Produce again, without any change, the lines running from the one with "Where should I click to: Pick" through the final line of the data below, and only those.

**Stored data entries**
※ ※ ※

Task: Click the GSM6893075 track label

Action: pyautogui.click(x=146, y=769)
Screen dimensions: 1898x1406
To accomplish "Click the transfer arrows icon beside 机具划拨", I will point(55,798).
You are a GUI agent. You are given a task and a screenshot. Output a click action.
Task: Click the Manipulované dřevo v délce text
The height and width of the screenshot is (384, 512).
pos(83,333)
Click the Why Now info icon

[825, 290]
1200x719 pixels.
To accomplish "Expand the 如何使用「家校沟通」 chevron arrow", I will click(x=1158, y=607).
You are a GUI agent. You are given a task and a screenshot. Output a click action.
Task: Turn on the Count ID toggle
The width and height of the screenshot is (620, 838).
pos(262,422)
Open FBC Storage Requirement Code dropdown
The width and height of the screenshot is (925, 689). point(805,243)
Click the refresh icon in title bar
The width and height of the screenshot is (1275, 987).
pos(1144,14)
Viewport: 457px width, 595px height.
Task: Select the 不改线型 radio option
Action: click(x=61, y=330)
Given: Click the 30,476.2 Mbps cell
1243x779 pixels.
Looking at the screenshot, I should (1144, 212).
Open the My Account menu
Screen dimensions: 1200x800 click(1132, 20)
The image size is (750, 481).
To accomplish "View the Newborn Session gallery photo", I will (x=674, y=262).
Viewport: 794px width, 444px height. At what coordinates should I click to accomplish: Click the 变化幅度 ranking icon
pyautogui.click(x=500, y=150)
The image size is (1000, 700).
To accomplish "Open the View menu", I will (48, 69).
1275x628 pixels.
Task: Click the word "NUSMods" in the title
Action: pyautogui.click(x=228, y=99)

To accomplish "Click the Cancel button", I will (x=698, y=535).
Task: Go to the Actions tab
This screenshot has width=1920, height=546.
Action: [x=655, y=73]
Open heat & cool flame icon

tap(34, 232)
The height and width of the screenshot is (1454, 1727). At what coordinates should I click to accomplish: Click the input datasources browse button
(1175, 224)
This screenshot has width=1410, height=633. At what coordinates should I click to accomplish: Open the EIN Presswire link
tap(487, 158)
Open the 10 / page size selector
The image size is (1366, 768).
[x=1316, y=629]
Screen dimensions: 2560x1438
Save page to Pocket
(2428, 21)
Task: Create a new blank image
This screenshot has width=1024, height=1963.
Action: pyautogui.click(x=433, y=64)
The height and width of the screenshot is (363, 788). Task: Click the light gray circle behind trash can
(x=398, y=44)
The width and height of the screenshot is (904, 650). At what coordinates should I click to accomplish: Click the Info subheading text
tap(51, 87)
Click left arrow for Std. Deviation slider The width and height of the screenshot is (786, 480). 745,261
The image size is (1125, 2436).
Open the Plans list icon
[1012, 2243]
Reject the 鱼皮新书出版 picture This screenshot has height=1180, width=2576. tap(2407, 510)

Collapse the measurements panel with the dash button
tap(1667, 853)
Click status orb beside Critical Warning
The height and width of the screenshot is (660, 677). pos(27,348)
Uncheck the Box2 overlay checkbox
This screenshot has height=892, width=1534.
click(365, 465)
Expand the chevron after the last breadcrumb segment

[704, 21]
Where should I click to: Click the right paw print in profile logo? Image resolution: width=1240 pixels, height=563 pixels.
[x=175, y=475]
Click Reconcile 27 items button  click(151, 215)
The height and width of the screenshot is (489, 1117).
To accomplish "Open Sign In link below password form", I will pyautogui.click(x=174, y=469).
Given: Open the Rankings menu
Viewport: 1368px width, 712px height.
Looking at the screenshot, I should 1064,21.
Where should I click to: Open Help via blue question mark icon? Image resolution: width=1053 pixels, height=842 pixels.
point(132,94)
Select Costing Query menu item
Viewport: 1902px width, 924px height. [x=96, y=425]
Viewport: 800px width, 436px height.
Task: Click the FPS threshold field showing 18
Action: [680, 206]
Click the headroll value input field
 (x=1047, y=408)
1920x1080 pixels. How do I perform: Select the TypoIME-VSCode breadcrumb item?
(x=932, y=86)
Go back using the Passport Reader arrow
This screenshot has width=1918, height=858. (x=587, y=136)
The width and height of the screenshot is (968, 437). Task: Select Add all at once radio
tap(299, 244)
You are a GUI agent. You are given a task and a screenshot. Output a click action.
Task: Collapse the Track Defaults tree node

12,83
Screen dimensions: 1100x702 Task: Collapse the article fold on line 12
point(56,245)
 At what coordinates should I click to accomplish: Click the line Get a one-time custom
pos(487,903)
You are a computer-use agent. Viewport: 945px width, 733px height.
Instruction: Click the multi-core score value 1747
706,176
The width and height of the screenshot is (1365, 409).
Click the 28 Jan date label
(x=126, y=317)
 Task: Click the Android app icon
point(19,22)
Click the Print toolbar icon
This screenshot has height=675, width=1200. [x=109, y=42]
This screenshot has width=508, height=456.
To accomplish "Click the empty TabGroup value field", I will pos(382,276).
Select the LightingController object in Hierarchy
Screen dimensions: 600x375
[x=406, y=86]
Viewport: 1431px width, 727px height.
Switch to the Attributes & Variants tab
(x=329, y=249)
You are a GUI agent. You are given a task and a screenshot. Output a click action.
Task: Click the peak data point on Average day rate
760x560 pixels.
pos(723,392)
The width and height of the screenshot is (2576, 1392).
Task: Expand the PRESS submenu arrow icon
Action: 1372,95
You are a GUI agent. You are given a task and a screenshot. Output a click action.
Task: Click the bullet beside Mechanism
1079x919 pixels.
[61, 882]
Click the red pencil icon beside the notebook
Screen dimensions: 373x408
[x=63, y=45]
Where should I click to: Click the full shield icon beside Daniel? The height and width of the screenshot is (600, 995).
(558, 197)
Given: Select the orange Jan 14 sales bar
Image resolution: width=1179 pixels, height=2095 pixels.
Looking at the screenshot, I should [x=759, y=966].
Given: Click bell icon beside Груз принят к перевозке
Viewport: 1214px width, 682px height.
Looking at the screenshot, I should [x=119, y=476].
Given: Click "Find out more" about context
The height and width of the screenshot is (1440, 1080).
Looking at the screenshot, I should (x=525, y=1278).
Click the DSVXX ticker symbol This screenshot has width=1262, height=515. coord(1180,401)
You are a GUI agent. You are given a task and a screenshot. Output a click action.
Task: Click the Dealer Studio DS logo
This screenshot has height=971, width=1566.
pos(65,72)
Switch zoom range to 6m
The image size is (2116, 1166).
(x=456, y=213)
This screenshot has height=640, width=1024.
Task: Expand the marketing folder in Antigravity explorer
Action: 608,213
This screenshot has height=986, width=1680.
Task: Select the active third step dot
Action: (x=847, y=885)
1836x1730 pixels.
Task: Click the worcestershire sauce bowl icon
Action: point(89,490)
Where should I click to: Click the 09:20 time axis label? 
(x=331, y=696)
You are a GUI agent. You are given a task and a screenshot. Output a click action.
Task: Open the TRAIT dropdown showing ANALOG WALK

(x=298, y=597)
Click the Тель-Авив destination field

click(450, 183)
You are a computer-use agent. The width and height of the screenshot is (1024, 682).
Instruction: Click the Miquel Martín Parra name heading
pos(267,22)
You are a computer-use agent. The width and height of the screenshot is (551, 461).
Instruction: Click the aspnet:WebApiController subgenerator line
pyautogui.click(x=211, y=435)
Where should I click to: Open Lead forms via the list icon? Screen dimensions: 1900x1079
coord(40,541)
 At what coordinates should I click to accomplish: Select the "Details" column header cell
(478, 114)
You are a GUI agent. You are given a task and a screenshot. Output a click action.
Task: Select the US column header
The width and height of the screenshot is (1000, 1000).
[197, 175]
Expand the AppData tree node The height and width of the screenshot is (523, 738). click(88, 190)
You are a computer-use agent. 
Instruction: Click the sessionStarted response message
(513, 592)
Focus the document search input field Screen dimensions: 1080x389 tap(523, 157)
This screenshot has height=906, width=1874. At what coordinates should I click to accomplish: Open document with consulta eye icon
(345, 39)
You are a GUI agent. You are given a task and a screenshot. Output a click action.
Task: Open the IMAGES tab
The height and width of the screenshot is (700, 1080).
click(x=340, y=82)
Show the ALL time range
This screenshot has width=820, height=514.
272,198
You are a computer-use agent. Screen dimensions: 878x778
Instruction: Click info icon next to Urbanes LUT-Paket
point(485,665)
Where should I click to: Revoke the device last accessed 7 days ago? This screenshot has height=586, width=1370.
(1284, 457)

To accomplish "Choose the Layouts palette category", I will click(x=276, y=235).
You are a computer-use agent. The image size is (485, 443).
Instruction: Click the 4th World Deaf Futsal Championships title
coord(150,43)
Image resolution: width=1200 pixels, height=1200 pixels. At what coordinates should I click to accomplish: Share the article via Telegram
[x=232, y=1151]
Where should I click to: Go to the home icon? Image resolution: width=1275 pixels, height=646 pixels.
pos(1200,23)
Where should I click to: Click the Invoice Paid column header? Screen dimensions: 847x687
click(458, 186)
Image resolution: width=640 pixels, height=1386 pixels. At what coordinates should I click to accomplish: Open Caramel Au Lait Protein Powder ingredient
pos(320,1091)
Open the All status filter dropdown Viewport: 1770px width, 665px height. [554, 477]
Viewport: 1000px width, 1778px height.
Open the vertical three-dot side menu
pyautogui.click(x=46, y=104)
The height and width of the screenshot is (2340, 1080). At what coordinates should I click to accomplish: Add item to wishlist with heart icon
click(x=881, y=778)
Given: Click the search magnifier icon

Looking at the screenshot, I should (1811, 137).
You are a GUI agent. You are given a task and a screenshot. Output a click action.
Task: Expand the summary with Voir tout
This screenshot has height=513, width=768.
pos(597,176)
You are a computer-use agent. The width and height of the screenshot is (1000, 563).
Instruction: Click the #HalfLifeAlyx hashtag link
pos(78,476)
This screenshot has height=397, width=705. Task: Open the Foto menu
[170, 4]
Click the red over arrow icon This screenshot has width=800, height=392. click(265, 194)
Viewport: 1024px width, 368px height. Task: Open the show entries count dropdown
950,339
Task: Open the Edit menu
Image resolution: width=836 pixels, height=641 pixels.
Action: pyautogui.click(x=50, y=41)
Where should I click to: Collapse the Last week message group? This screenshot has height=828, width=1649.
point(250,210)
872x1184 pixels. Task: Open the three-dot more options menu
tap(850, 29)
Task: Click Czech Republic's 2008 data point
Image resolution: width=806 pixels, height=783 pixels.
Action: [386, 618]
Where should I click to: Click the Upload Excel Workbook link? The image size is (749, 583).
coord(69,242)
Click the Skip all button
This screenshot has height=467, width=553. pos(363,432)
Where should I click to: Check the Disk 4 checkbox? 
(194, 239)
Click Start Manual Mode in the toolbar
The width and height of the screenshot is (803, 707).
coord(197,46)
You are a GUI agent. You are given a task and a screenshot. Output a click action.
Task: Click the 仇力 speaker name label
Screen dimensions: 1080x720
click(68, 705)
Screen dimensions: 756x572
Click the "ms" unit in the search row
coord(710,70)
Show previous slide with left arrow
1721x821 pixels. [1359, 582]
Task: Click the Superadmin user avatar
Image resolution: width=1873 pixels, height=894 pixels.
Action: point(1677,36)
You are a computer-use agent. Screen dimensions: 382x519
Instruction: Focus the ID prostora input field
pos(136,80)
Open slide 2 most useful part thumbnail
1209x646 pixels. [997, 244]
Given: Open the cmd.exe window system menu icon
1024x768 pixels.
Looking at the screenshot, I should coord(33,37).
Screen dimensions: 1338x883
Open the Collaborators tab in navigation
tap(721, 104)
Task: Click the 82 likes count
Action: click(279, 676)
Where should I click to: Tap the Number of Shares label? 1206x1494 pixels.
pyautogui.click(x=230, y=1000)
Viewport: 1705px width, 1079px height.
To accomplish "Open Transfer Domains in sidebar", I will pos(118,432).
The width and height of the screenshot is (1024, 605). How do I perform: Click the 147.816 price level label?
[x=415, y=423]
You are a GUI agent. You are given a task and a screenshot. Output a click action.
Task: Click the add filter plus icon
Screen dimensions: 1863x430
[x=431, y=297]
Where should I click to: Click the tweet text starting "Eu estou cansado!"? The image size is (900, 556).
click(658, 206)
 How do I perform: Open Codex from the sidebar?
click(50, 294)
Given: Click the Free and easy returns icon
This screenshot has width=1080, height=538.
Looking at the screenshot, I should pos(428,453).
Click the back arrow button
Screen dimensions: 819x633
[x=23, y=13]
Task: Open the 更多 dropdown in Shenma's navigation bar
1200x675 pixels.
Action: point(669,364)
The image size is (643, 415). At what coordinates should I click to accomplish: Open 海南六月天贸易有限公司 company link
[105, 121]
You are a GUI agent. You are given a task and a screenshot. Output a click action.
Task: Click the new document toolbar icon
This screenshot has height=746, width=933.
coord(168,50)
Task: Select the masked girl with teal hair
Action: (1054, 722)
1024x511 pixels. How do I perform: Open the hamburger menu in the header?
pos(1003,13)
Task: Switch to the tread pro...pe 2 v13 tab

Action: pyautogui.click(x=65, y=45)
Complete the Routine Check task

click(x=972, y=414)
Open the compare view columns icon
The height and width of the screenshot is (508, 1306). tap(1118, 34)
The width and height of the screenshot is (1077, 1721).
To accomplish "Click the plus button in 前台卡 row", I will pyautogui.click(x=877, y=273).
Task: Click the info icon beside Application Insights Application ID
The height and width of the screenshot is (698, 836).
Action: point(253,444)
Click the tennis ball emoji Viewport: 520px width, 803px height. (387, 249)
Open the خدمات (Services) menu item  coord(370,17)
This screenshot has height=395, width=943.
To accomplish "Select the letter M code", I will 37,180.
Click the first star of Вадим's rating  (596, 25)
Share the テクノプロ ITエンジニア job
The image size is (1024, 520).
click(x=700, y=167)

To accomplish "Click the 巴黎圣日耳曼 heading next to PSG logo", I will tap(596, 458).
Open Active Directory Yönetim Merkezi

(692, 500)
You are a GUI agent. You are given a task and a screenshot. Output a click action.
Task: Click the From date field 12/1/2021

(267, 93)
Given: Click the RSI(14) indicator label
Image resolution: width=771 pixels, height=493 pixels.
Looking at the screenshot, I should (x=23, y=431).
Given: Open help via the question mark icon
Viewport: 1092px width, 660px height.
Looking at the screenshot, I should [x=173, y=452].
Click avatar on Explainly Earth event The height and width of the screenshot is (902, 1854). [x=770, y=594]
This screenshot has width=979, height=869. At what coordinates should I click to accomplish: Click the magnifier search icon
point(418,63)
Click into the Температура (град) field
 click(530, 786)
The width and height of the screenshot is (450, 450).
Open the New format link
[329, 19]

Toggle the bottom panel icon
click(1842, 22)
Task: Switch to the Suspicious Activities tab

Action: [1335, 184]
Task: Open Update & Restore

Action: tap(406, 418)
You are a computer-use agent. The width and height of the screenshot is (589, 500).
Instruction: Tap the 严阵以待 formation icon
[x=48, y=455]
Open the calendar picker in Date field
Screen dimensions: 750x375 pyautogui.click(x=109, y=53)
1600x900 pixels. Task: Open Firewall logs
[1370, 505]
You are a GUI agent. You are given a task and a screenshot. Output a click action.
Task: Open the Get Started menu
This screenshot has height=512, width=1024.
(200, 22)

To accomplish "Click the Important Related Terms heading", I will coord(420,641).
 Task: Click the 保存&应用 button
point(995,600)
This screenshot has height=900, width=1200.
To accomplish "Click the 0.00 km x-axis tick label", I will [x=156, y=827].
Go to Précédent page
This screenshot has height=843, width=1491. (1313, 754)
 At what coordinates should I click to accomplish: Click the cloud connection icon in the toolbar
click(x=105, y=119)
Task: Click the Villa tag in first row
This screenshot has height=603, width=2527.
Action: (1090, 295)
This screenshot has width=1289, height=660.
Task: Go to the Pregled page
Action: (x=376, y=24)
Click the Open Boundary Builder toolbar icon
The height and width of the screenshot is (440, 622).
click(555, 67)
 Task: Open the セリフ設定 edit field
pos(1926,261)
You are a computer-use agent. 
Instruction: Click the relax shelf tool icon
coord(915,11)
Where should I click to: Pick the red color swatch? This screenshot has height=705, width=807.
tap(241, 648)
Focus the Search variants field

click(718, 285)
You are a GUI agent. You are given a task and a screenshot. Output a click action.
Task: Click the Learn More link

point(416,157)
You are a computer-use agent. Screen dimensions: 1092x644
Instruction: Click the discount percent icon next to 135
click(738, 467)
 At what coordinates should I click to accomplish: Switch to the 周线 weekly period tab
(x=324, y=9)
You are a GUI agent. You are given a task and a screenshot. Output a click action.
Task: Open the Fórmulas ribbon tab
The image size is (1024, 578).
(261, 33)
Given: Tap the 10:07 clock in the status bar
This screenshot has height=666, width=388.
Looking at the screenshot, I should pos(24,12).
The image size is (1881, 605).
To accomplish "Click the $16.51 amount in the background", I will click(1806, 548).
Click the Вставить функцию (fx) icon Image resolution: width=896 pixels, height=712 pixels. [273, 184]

※ ※ ※

**SOLVED EXERCISE**
Where should I click to: Pick the red color swatch? This screenshot has height=705, width=807.
tap(241, 648)
Focus the Search variants field

click(718, 285)
You are a GUI agent. You are given a task and a screenshot. Output a click action.
Task: Click the Learn More link

point(416,157)
You are a computer-use agent. Screen dimensions: 1092x644
Instruction: Click the discount percent icon next to 135
click(738, 467)
 At what coordinates should I click to accomplish: Switch to the 周线 weekly period tab
(x=324, y=9)
You are a GUI agent. You are given a task and a screenshot. Output a click action.
Task: Open the Fórmulas ribbon tab
The image size is (1024, 578).
(261, 33)
Given: Tap the 10:07 clock in the status bar
This screenshot has height=666, width=388.
Looking at the screenshot, I should pos(24,12).
The image size is (1881, 605).
To accomplish "Click the $16.51 amount in the background", I will click(1806, 548).
Click the Вставить функцию (fx) icon Image resolution: width=896 pixels, height=712 pixels. [273, 184]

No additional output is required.